===== DATA =====

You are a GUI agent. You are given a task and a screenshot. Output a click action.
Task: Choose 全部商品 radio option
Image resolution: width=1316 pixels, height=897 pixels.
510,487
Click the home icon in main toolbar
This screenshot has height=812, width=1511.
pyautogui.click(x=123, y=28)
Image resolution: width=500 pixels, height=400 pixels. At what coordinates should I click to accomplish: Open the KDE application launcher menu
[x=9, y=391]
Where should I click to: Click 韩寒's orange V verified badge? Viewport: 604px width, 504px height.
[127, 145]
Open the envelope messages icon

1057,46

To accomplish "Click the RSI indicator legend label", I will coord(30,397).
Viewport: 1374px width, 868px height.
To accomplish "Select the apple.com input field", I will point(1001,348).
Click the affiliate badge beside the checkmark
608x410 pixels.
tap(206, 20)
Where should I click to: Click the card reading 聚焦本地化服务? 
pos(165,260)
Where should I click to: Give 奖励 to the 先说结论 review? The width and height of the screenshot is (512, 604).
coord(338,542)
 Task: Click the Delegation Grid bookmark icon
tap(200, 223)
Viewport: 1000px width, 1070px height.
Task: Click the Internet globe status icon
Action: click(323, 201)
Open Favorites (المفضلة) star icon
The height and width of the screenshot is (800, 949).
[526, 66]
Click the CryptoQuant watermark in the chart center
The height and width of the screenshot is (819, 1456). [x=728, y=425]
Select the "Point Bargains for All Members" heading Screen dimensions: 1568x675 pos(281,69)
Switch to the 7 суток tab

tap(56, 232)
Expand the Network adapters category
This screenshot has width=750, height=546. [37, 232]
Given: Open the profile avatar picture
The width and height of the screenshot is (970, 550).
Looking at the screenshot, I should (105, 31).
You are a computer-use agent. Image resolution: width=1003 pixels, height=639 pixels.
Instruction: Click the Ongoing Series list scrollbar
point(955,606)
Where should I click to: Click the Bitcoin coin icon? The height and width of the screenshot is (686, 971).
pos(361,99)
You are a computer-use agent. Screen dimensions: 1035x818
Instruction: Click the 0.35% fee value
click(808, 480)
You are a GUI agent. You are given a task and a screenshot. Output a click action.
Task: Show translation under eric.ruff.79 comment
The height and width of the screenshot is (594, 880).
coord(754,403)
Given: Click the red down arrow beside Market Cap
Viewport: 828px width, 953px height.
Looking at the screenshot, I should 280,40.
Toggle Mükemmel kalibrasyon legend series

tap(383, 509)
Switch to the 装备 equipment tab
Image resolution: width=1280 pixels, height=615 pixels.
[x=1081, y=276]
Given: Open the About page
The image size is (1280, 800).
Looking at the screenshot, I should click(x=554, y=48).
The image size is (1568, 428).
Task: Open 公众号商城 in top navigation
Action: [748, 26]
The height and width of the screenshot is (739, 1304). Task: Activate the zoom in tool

=====

§ EXERCISE REQUIREMENTS
Nothing but the lines from the one that contains "Expand the Network adapters category" through the last line of the entries should appear in your reply, each repeated exactly.

§ EXERCISE SOLUTION
Expand the Network adapters category
This screenshot has width=750, height=546. [37, 232]
Given: Open the profile avatar picture
The width and height of the screenshot is (970, 550).
Looking at the screenshot, I should (105, 31).
You are a computer-use agent. Image resolution: width=1003 pixels, height=639 pixels.
Instruction: Click the Ongoing Series list scrollbar
point(955,606)
Where should I click to: Click the Bitcoin coin icon? The height and width of the screenshot is (686, 971).
pos(361,99)
You are a computer-use agent. Screen dimensions: 1035x818
Instruction: Click the 0.35% fee value
click(808, 480)
You are a GUI agent. You are given a task and a screenshot. Output a click action.
Task: Show translation under eric.ruff.79 comment
The height and width of the screenshot is (594, 880).
coord(754,403)
Given: Click the red down arrow beside Market Cap
Viewport: 828px width, 953px height.
Looking at the screenshot, I should 280,40.
Toggle Mükemmel kalibrasyon legend series

tap(383, 509)
Switch to the 装备 equipment tab
Image resolution: width=1280 pixels, height=615 pixels.
[x=1081, y=276]
Given: Open the About page
The image size is (1280, 800).
Looking at the screenshot, I should click(x=554, y=48).
The image size is (1568, 428).
Task: Open 公众号商城 in top navigation
Action: [748, 26]
The height and width of the screenshot is (739, 1304). Task: Activate the zoom in tool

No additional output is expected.